Bid to save Coastal Visitor Centre and boost town’s economy: The background

Ventnor’s town clerk explains why it is important to keep the Coastal Visitors Centre within the hands of community and shares details of the proposed Enterprise Hub.

Coastal Centre

As we mentioned earlier today, the The Isle of Wight council have refused a request for a Community Asset Transfer of the Coastal Visitors Centre to the Ventnor Town Council (VTC), as they intend to sell the property on the open market instead.

David Bartlett, the Town Clerk for Ventnor, sets out below the details of the proposed Enterprise Hub project; why it is important for the VTC to take control of the Coastal Visitors Centre; and the VTC’s concerns for the future of yet another iconic Ventnor building.Ed

The Isle of Wight Council is so determined to sell off this iconic building that has belonged to the Town for 140 years that it has prevented Ventnor Town Council from accessing funding of £100,000 to develop it as a centre for business start ups and community use.

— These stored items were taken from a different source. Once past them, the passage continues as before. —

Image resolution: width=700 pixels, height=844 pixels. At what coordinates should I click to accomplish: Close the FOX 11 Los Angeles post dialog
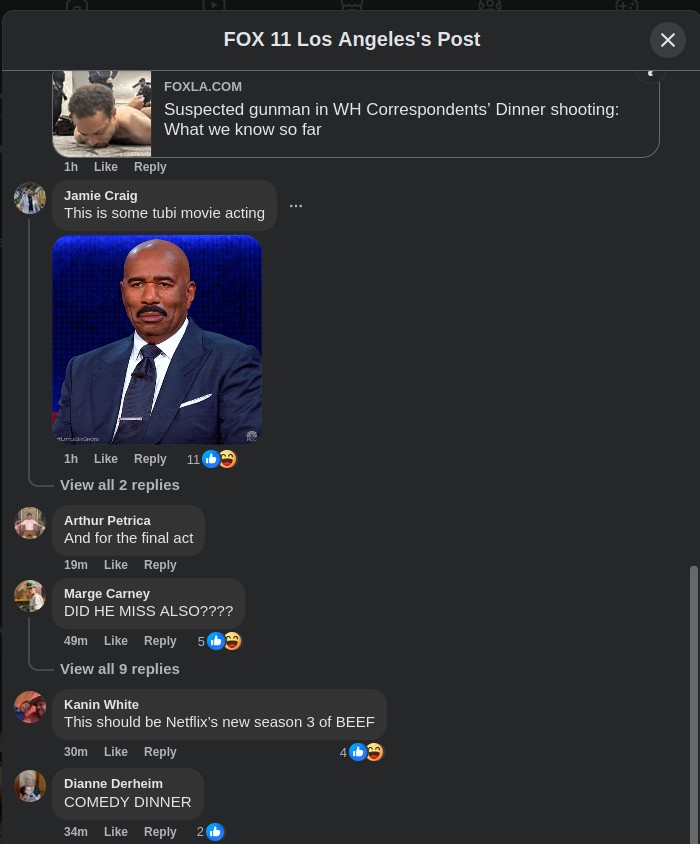pos(668,40)
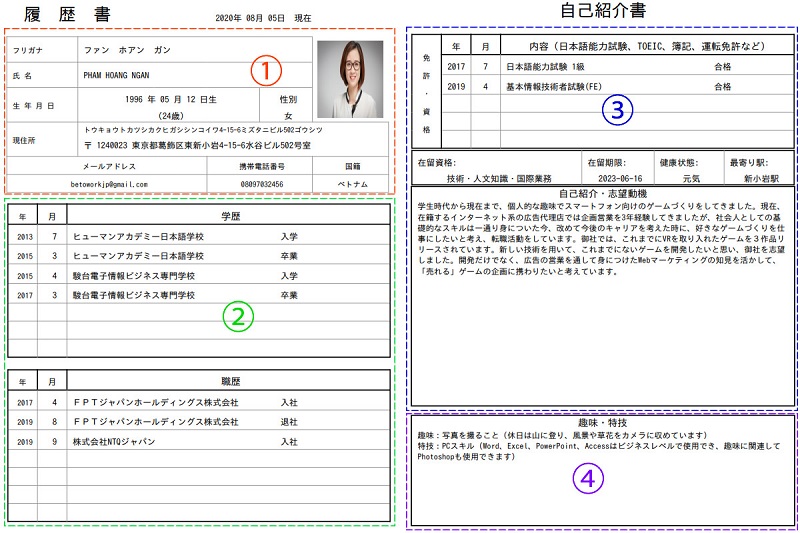Click the 学歴 section header
Viewport: 800px width, 533px height.
coord(229,216)
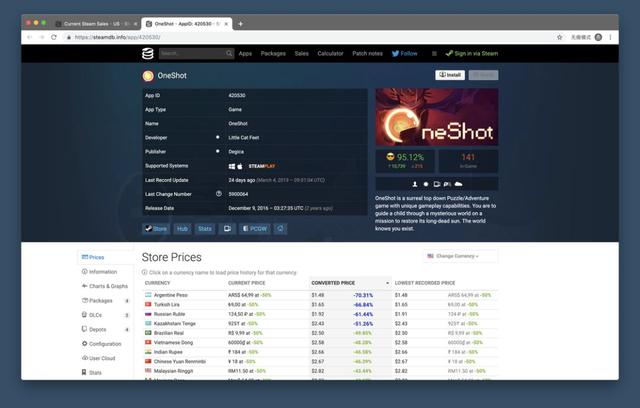Click the refresh icon button below app info
The height and width of the screenshot is (408, 640).
click(x=281, y=229)
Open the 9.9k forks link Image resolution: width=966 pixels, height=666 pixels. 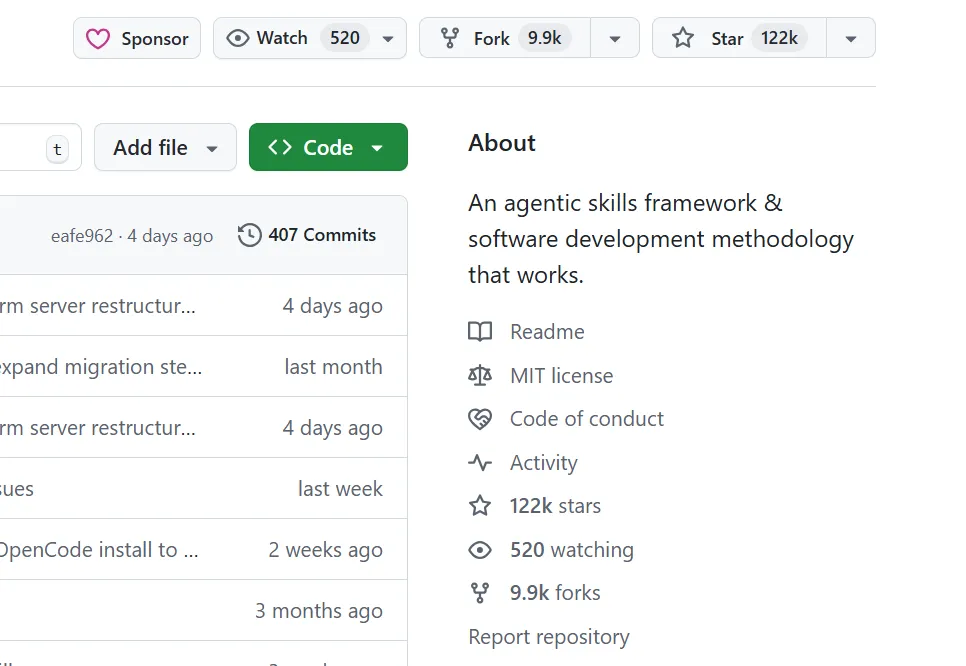555,593
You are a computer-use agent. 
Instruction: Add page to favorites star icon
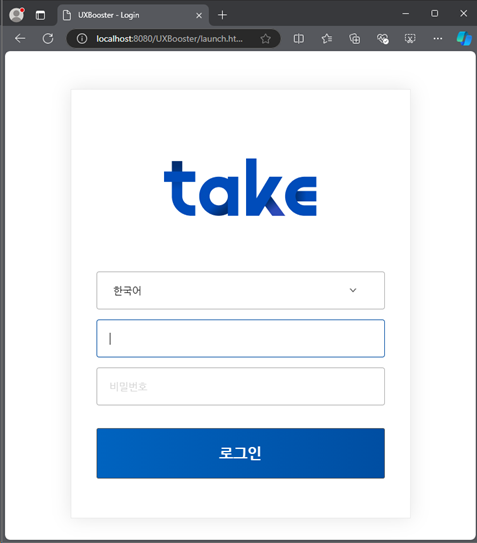pos(265,38)
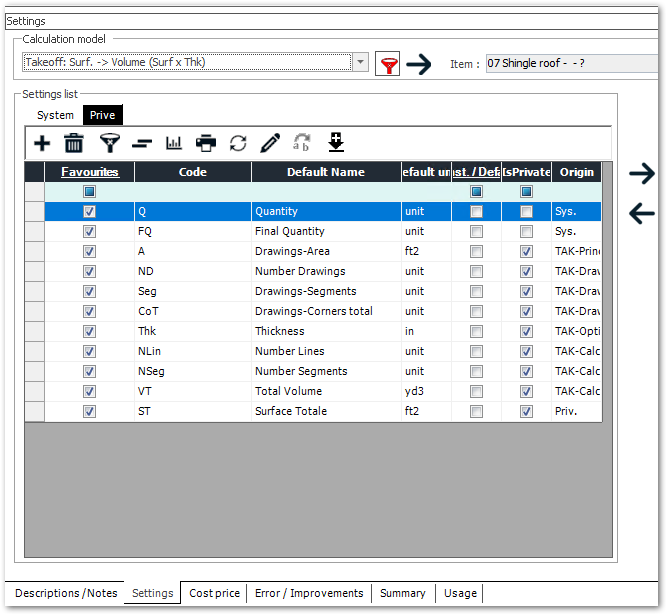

The building now known as the Coastal Centre was built on Dudley Road in the 1870s by Ingrams and has been part of the town’s life and skyline ever since. It’s provided the town with a wide variety of services across those years: Sanatorium, Boarding School, Hotel, College, Council Offices and Coastal Visitor Centre. Now only six of its 32 rooms are used, three by each of Ventnor Town Council and the Isle of Wight Council’s Coastal Management Team. It remains structurally sound with a potentially long and useful life yet is largely empty and neglected. Now the Isle of Wight Council is determined to sell it on the open market with demolition and replacement by yet more flats its likely fate.

The Town Council has been working since February to find a way to preserve it for public use and community value with yet more valuable service to the town. With Job Centre Plus’s estimate of 300 unemployed 18-24 year olds here, planning turned towards the building’s potential as a centre for business start ups. It soon became clear that 16 of its rooms would be ideal as serviced workspaces for those ready for self-employment through the development of their own business as well as being very attractive locations for home workers looking for more space. Two accessible ground floor rooms with startling views could also provide a quality centre for community. Estimates of the necessary refurbishment and refitting came to around £100,000.

As the vision grew the government launched its Coastal Communities Fund looking to create jobs in coastal towns with a deadline for Stage 1 applications of 27 April. The Town Council submitted an application for £70,000 in time and learned on 7 June that this had been successful; a final, Stage 2, application was invited by 21 September. As the detailed planning for this progressed the possibility of incorporating the centre for community became clear and an Expression of Interest was submitted to Natural Enterprise for Leader funding of £30,000 on 2 August. That too was accepted and a final and full application invited with the same deadline of 21 September.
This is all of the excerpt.